Recognizing the pivotal role of human mobility in the spread of infectious diseases, social distancing policies are promptly initiated during emerging epidemics. However, significant gaps remain in understanding how mobility influences geographical spread of infectious diseases and at what scale to design predictive models and implement control policies.

Objective:

Addressing these questions is crucial for characterizing the key mechanisms of geographical diffusion and improving the reliability of models for outbreak response.

Methods:

We analyze high-resolution mobility data from mobile app usage from SafeGraph, mapping daily connectivity between US counties to grasp spatial clustering and temporal stability. Integrating this into transmission models, we replicate SARS-CoV-2’s first wave invasion, assessing mobility’s spatio-temporal impact on disease predictions.

Results:

Temporal stability is observed in intercounty connectivity annually, unaffected by early pandemic mobility restrictions in April 2020. Spatially, 104 US mobility-based clusters show high internal mobility but sparse connections externally. This suggests stable, highly connected intercounty mobility at sub-state levels. While static mobility data captures infection dynamics effectively, county-scale data is crucial for spatial disease diffusion prediction.

Conclusions:

Intercounty mobility remained largely unaffected beyond Spring 2020 lockdowns, explaining COVID-19’s broad initial US outbreak.

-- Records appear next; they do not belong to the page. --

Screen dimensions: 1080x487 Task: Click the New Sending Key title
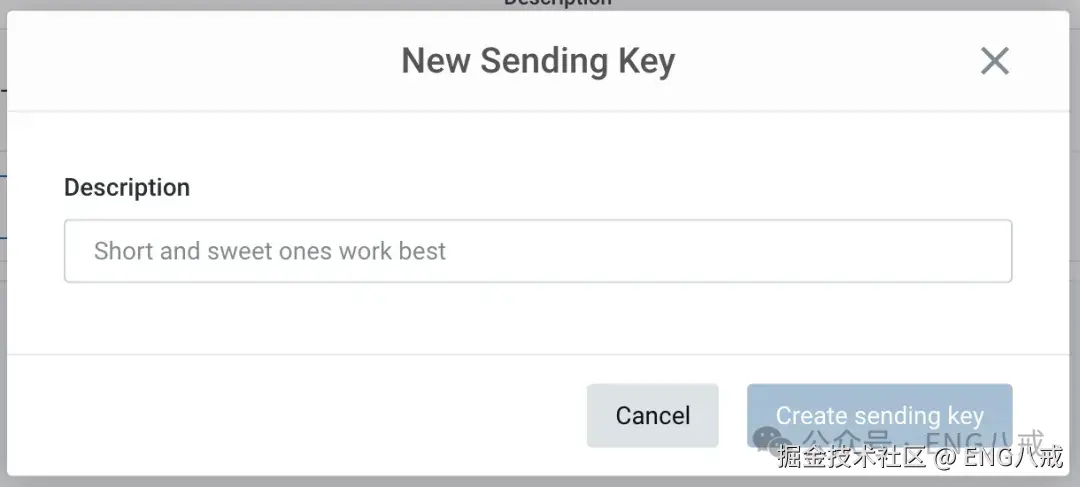click(538, 61)
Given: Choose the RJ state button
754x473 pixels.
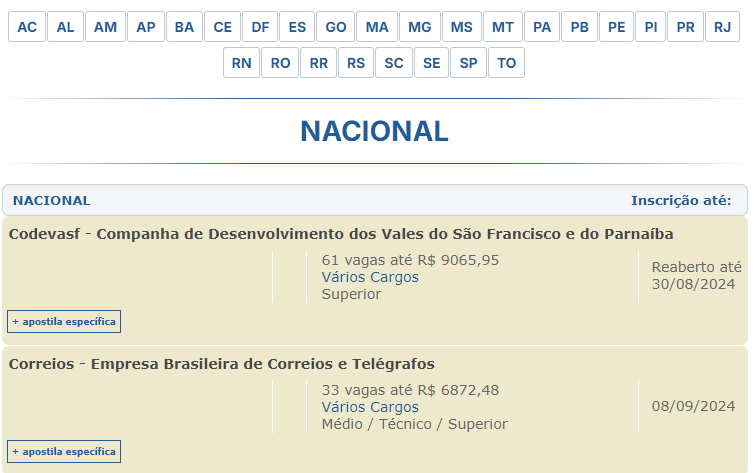Looking at the screenshot, I should pos(722,27).
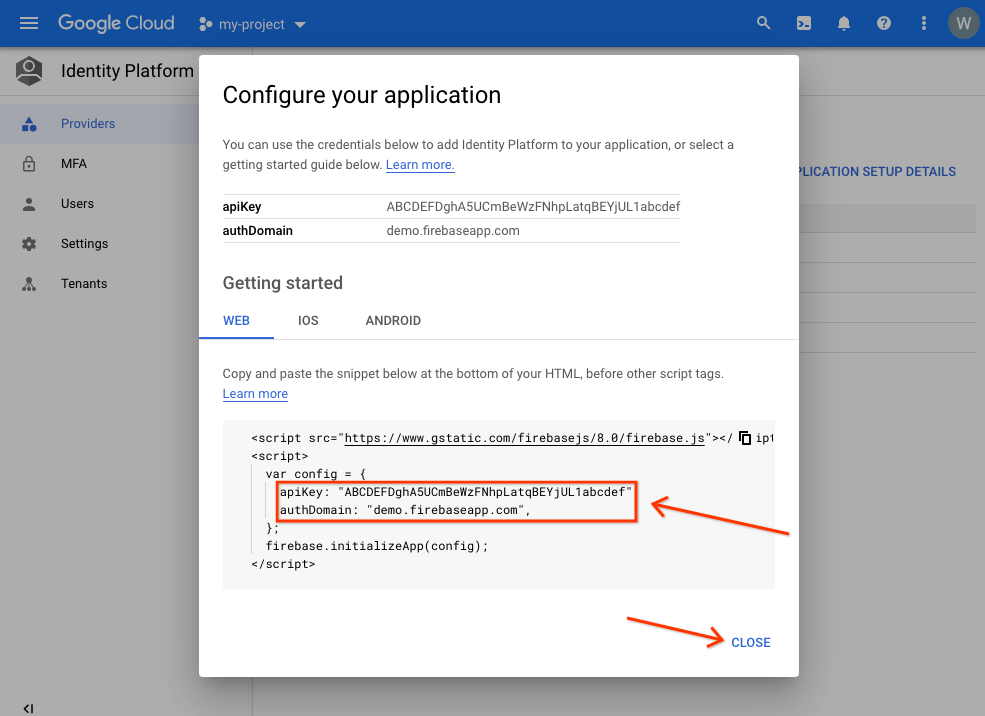985x716 pixels.
Task: Open the three-dot more options menu
Action: [x=923, y=23]
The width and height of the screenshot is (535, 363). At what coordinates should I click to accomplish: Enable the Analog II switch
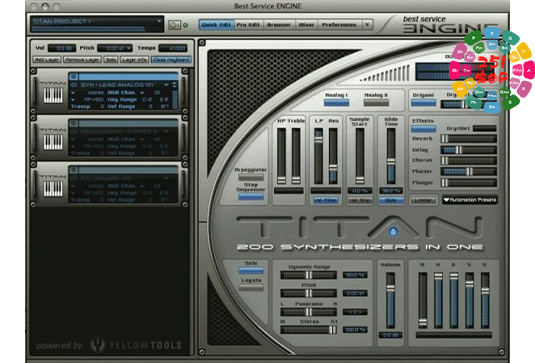click(x=376, y=102)
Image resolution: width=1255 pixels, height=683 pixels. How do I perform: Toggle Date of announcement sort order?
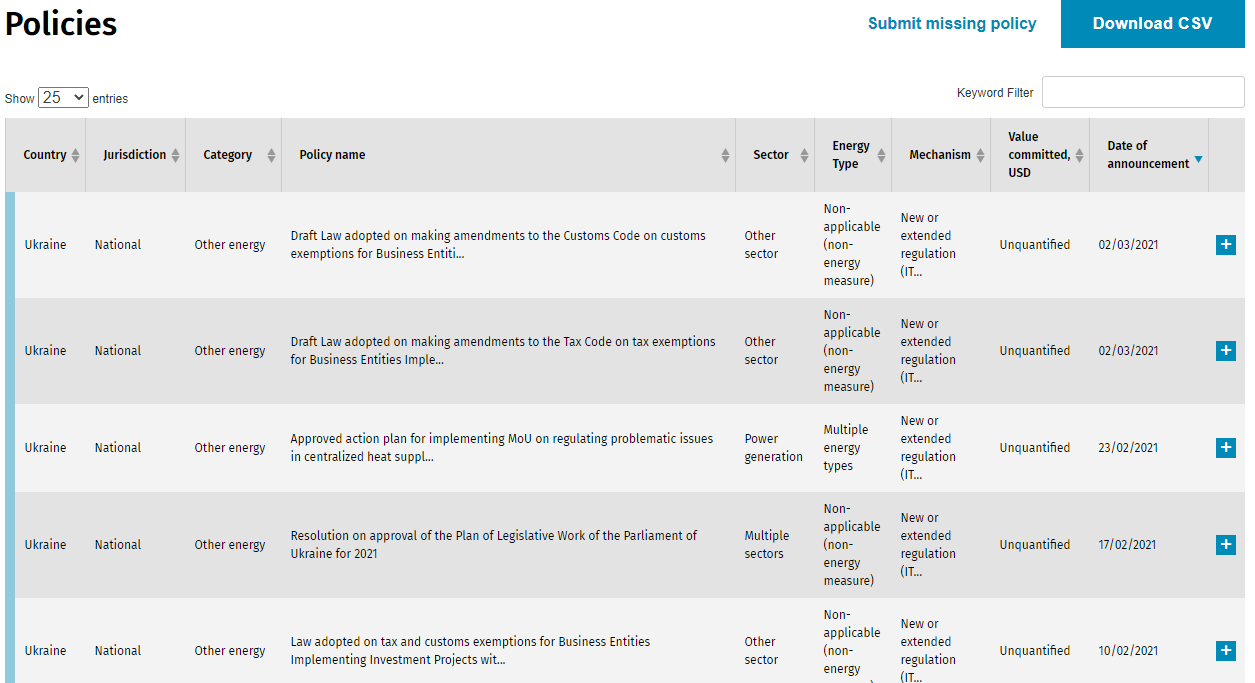point(1198,160)
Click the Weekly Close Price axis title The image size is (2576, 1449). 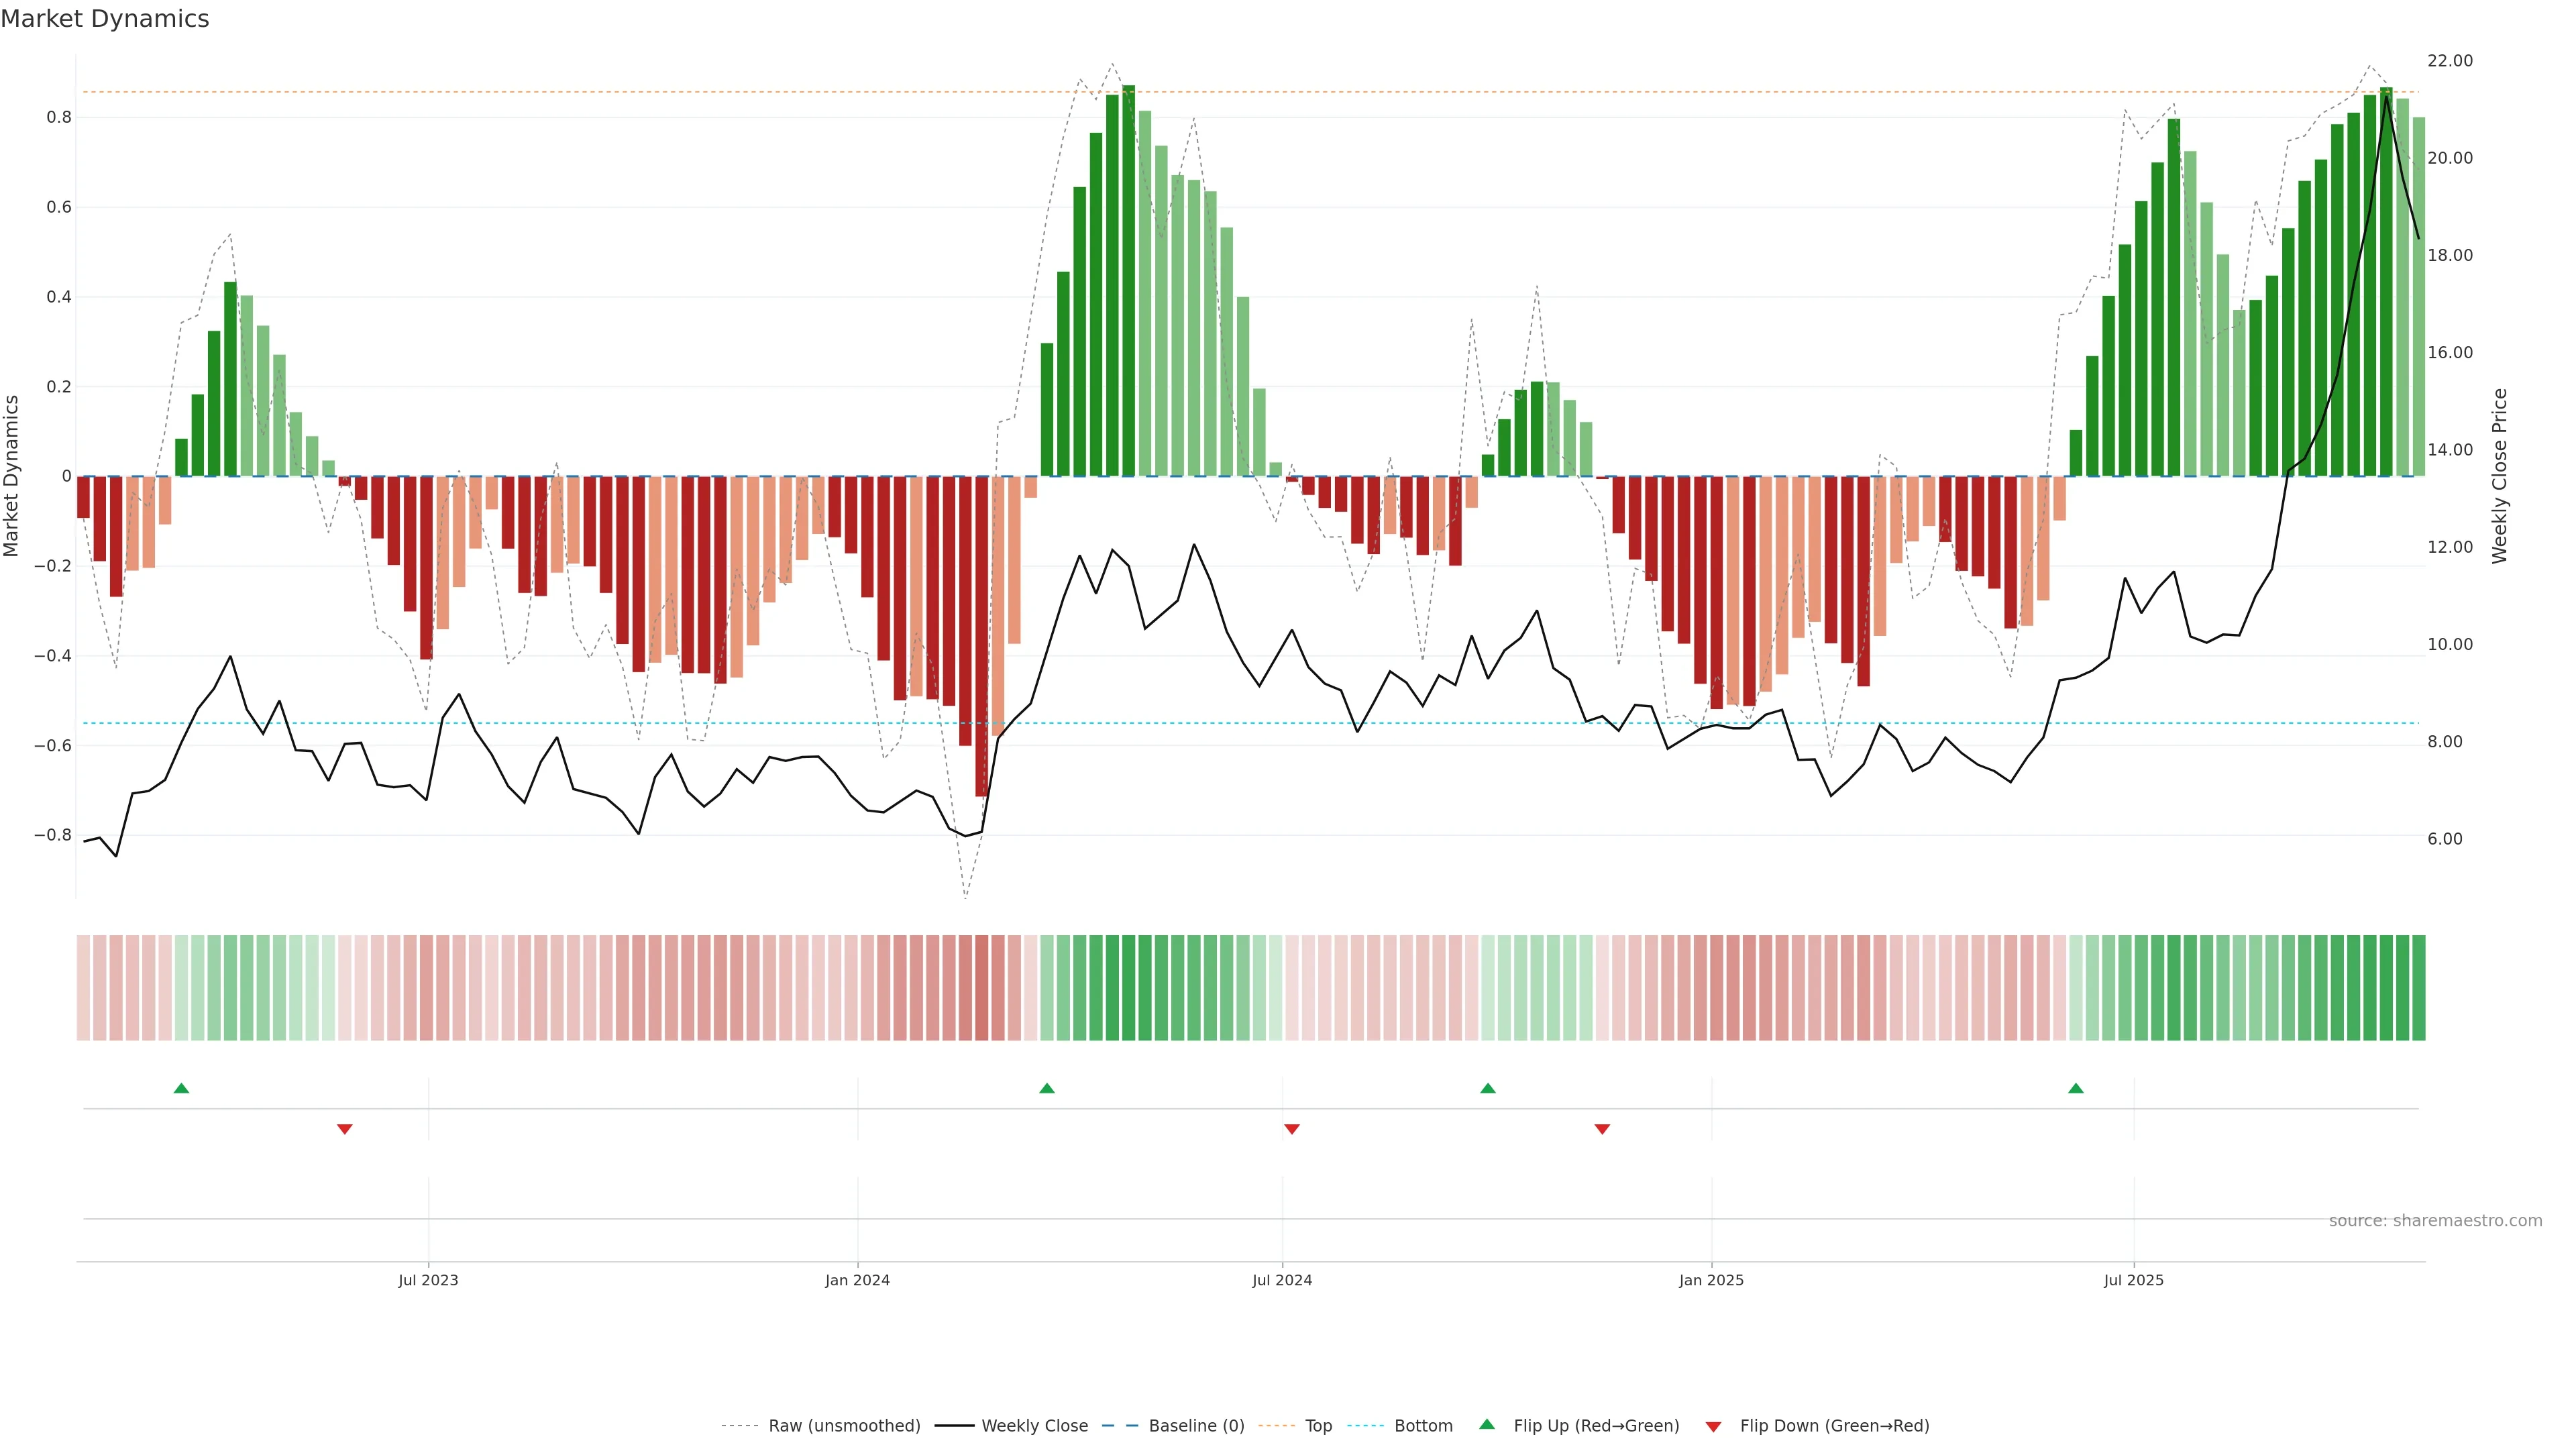pyautogui.click(x=2500, y=476)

Geographically dispersed outbreaks strain national health resources, requiring complex metapopulation models. Our findings inform such model designs to balance high disease predictability with low data requirements. These insights are pivotal for strategic planning and resource allocation during future emerging epidemics, enhancing the robustness and responsiveness of epidemic modeling for public health interventions.